Stored items

##############################

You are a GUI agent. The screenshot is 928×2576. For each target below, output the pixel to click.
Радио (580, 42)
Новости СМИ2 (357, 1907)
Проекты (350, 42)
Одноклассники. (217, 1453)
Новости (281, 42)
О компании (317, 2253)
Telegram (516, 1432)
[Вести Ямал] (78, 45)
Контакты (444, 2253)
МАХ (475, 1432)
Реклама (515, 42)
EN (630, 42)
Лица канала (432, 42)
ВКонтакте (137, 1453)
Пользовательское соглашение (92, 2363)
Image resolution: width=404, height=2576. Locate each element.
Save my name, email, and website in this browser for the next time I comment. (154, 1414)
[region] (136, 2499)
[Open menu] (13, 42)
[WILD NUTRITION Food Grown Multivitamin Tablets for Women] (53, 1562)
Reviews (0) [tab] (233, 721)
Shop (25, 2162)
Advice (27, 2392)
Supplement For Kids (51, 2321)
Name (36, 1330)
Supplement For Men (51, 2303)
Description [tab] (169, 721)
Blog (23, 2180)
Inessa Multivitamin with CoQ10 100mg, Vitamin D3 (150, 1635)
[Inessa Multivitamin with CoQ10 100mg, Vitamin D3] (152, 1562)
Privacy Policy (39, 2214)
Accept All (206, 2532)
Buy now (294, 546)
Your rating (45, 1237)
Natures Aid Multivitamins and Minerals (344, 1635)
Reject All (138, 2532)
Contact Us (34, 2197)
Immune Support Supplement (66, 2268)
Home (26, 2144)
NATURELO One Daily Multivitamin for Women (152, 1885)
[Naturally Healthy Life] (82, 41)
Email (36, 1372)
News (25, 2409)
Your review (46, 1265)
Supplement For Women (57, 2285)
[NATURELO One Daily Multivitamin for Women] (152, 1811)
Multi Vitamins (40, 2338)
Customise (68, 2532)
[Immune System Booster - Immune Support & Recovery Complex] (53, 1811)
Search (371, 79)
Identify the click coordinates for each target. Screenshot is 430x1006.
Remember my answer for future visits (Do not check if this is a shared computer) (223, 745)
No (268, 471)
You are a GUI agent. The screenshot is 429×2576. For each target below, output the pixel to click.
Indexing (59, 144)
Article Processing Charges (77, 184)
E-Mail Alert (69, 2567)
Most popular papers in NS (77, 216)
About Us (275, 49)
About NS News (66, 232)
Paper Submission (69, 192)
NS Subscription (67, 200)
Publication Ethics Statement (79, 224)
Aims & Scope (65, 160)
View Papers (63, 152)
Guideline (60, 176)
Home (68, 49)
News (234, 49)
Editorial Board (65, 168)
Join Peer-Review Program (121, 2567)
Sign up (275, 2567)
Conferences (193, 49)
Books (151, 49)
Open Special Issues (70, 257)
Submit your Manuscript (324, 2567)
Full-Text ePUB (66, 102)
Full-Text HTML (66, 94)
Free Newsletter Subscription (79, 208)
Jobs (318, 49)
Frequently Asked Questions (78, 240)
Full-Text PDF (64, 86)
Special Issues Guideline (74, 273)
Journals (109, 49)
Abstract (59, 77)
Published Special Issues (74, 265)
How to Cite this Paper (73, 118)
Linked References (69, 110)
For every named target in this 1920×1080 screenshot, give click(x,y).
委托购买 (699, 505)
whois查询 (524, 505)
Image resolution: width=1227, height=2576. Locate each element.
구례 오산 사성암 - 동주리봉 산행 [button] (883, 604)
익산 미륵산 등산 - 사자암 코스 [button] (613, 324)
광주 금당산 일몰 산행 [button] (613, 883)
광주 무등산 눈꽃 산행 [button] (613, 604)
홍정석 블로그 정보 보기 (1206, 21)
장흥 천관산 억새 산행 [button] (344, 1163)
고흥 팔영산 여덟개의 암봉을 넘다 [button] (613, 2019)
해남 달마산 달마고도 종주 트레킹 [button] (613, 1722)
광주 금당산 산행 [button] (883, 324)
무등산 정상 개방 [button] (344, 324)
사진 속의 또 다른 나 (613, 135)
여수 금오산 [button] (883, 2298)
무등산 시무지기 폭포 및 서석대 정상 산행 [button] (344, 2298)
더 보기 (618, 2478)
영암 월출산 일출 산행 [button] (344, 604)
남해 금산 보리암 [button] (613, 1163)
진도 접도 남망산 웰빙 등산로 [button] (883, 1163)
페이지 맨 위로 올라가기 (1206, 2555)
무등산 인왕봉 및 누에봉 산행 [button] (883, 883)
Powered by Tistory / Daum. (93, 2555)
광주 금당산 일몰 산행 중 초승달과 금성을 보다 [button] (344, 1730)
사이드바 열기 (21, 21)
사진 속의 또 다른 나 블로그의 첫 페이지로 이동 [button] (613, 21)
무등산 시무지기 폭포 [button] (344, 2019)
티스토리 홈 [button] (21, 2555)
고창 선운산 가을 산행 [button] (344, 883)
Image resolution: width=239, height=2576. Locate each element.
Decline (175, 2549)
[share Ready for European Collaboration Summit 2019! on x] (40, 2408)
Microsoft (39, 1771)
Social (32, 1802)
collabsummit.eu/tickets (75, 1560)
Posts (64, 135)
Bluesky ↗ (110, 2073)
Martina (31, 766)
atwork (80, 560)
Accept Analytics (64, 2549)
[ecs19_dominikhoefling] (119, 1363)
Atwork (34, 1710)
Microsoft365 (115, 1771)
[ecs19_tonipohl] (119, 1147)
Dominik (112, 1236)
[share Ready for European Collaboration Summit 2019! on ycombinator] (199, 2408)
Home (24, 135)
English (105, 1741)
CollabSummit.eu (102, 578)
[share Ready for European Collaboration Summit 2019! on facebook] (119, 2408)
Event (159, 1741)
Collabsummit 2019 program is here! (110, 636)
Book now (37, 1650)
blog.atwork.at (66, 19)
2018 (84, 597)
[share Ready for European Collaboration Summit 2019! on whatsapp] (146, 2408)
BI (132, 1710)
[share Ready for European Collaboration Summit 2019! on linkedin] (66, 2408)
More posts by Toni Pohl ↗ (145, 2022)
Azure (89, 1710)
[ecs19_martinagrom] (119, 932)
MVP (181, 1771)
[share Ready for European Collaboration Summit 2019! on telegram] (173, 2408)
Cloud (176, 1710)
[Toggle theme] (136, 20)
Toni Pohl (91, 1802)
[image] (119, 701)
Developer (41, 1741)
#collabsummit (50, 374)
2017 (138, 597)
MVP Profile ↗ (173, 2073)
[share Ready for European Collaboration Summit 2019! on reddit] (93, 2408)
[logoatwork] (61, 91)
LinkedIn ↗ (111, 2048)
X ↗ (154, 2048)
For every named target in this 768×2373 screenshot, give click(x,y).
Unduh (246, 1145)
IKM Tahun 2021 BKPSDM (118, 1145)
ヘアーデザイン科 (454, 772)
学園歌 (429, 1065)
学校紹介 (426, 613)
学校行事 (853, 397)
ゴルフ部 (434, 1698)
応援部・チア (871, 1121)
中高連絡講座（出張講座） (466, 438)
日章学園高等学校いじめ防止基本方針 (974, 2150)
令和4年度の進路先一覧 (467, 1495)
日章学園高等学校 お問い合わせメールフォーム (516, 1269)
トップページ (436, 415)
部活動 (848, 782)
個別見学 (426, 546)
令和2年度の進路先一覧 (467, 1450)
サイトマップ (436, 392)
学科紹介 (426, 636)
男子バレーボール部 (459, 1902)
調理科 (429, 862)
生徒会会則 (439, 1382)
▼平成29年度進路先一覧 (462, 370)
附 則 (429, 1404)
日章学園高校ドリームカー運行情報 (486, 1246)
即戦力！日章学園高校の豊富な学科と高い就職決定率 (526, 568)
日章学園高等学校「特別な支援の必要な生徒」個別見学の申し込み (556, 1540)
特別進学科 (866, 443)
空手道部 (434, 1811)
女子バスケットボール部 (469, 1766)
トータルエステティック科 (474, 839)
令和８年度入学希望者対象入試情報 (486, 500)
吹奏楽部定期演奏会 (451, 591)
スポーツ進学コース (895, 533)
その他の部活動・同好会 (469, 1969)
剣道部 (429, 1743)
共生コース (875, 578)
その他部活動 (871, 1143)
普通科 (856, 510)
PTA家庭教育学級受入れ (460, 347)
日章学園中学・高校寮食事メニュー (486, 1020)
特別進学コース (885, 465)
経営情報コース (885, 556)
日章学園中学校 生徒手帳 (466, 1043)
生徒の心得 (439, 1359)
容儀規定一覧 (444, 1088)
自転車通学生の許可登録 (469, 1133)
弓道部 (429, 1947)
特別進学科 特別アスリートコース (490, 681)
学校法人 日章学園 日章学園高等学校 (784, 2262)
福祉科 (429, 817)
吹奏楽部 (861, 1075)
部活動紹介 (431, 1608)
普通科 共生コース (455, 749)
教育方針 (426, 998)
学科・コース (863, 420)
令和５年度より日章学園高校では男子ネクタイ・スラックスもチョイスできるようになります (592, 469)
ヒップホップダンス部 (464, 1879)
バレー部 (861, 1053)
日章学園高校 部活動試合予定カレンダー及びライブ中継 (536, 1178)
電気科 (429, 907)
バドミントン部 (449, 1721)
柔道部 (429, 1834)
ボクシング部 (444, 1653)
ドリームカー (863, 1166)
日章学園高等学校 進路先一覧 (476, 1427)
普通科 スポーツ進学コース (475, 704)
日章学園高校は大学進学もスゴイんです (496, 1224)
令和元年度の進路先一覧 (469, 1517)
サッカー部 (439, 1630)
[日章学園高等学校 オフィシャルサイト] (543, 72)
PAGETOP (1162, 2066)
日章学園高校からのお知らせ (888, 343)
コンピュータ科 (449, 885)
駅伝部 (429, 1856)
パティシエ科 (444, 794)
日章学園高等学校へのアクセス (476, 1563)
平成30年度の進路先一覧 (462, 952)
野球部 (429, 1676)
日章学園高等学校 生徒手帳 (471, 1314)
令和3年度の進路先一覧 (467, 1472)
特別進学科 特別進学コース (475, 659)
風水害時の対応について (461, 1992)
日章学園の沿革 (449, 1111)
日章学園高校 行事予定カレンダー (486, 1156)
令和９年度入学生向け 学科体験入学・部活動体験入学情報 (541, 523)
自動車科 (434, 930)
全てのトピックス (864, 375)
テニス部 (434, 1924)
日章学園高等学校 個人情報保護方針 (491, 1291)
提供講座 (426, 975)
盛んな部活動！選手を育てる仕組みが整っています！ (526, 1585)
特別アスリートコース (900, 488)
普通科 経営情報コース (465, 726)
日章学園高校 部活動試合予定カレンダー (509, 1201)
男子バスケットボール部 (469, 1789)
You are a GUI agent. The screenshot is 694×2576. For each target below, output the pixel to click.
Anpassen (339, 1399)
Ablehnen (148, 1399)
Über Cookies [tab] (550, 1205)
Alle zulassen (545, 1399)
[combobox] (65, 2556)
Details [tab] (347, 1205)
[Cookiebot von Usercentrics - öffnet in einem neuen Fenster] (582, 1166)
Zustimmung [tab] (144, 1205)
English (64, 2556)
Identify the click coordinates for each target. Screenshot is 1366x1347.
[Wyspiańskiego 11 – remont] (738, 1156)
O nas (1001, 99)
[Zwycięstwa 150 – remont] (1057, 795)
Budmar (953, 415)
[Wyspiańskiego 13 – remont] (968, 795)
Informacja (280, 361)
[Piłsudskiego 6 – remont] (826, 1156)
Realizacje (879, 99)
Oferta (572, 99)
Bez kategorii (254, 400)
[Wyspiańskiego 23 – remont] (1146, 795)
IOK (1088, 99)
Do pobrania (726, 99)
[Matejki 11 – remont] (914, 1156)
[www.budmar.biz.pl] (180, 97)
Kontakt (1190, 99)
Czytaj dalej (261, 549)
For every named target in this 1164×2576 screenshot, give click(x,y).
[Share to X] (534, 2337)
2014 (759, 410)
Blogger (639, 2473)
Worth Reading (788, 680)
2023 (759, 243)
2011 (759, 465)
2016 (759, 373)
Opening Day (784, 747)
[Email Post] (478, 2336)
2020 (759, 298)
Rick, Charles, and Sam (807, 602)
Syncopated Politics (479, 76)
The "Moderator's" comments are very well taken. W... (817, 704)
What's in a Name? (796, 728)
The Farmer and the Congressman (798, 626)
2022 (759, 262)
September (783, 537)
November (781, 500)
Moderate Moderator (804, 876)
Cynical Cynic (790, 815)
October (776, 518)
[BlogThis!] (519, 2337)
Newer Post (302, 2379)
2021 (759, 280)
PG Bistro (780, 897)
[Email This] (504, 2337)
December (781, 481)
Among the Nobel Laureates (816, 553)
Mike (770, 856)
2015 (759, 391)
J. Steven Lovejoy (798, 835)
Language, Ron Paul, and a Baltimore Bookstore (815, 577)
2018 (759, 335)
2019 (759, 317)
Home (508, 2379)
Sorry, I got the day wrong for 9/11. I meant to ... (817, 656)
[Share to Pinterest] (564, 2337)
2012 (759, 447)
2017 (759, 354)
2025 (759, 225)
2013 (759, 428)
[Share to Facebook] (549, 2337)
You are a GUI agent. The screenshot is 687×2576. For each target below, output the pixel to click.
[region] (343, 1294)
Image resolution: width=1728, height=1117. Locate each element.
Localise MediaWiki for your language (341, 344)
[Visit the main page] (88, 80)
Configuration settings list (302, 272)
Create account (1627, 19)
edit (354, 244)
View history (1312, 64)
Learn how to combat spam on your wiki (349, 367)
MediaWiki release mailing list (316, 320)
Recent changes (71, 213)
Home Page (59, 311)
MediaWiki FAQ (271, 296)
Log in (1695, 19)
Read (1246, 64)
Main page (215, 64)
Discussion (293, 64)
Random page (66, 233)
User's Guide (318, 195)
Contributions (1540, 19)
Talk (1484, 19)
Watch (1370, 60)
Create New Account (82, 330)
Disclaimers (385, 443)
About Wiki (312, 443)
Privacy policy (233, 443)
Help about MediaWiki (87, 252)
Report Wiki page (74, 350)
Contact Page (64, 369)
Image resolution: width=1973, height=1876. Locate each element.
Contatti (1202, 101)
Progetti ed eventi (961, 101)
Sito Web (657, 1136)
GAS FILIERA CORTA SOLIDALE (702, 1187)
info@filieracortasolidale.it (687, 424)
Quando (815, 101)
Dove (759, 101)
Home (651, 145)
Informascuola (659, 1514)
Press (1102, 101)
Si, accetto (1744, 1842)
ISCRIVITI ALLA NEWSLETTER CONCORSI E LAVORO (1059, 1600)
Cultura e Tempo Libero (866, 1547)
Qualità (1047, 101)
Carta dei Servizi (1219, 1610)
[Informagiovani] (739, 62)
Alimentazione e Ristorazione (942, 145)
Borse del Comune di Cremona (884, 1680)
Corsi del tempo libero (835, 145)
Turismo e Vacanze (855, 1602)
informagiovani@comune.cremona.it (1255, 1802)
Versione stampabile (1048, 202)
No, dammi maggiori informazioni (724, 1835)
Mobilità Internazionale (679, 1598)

##############################

» TASK BRIEF
Where the data above reaches the line holding "Main page (215, 64)", begin printing, and stop after the line holding "Versione stampabile (1048, 202)". Each line must be reproduced exactly, with nothing else added.

» FINAL ANSWER
Main page (215, 64)
Discussion (293, 64)
Random page (66, 233)
User's Guide (318, 195)
Contributions (1540, 19)
Talk (1484, 19)
Watch (1370, 60)
Create New Account (82, 330)
Disclaimers (385, 443)
About Wiki (312, 443)
Privacy policy (233, 443)
Help about MediaWiki (87, 252)
Report Wiki page (74, 350)
Contact Page (64, 369)
Image resolution: width=1973, height=1876. Locate each element.
Contatti (1202, 101)
Progetti ed eventi (961, 101)
Sito Web (657, 1136)
GAS FILIERA CORTA SOLIDALE (702, 1187)
info@filieracortasolidale.it (687, 424)
Quando (815, 101)
Dove (759, 101)
Home (651, 145)
Informascuola (659, 1514)
Press (1102, 101)
Si, accetto (1744, 1842)
ISCRIVITI ALLA NEWSLETTER CONCORSI E LAVORO (1059, 1600)
Cultura e Tempo Libero (866, 1547)
Qualità (1047, 101)
Carta dei Servizi (1219, 1610)
[Informagiovani] (739, 62)
Alimentazione e Ristorazione (942, 145)
Borse del Comune di Cremona (884, 1680)
Corsi del tempo libero (835, 145)
Turismo e Vacanze (855, 1602)
informagiovani@comune.cremona.it (1255, 1802)
Versione stampabile (1048, 202)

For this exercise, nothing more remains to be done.